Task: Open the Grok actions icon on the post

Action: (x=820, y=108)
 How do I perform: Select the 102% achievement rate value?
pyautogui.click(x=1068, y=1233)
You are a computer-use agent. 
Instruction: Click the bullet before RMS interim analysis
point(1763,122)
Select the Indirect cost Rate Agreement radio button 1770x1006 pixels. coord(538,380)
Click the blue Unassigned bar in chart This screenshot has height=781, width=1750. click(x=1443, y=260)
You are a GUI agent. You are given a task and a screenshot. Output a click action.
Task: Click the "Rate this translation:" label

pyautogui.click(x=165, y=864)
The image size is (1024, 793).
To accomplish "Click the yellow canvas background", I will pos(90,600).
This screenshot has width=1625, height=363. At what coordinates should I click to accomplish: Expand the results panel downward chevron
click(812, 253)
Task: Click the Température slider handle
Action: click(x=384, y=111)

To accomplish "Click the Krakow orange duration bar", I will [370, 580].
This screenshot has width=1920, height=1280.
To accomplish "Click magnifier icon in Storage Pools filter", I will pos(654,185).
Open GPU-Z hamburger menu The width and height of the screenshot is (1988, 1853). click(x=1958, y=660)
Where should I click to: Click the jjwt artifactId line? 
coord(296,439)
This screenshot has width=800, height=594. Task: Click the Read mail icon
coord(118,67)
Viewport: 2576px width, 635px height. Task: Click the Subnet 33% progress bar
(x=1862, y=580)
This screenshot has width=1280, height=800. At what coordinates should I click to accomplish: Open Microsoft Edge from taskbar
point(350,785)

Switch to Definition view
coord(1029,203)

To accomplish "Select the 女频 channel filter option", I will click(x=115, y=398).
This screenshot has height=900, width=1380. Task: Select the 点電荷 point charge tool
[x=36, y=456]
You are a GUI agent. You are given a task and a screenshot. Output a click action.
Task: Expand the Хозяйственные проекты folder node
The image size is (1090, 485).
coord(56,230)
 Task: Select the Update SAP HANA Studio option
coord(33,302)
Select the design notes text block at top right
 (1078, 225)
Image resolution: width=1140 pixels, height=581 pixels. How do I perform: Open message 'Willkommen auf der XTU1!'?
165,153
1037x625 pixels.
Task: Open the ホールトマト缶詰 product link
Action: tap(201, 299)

**Consigne:** Recopiez mot pour mot l'ensemble des items ci-dessus.

**Résultat final:**
Task: Open the Grok actions icon on the post

Action: (x=820, y=108)
 How do I perform: Select the 102% achievement rate value?
pyautogui.click(x=1068, y=1233)
You are a computer-use agent. 
Instruction: Click the bullet before RMS interim analysis
point(1763,122)
Select the Indirect cost Rate Agreement radio button 1770x1006 pixels. coord(538,380)
Click the blue Unassigned bar in chart This screenshot has height=781, width=1750. click(x=1443, y=260)
You are a GUI agent. You are given a task and a screenshot. Output a click action.
Task: Click the "Rate this translation:" label

pyautogui.click(x=165, y=864)
The image size is (1024, 793).
To accomplish "Click the yellow canvas background", I will pos(90,600).
This screenshot has width=1625, height=363. At what coordinates should I click to accomplish: Expand the results panel downward chevron
click(812, 253)
Task: Click the Température slider handle
Action: click(x=384, y=111)

To accomplish "Click the Krakow orange duration bar", I will [370, 580].
This screenshot has width=1920, height=1280.
To accomplish "Click magnifier icon in Storage Pools filter", I will pos(654,185).
Open GPU-Z hamburger menu The width and height of the screenshot is (1988, 1853). click(x=1958, y=660)
Where should I click to: Click the jjwt artifactId line? 
coord(296,439)
This screenshot has width=800, height=594. Task: Click the Read mail icon
coord(118,67)
Viewport: 2576px width, 635px height. Task: Click the Subnet 33% progress bar
(x=1862, y=580)
This screenshot has width=1280, height=800. At what coordinates should I click to accomplish: Open Microsoft Edge from taskbar
point(350,785)

Switch to Definition view
coord(1029,203)

To accomplish "Select the 女频 channel filter option", I will click(x=115, y=398).
This screenshot has height=900, width=1380. Task: Select the 点電荷 point charge tool
[x=36, y=456]
You are a GUI agent. You are given a task and a screenshot. Output a click action.
Task: Expand the Хозяйственные проекты folder node
The image size is (1090, 485).
coord(56,230)
 Task: Select the Update SAP HANA Studio option
coord(33,302)
Select the design notes text block at top right
 (1078, 225)
Image resolution: width=1140 pixels, height=581 pixels. How do I perform: Open message 'Willkommen auf der XTU1!'?
165,153
1037x625 pixels.
Task: Open the ホールトマト缶詰 product link
Action: tap(201, 299)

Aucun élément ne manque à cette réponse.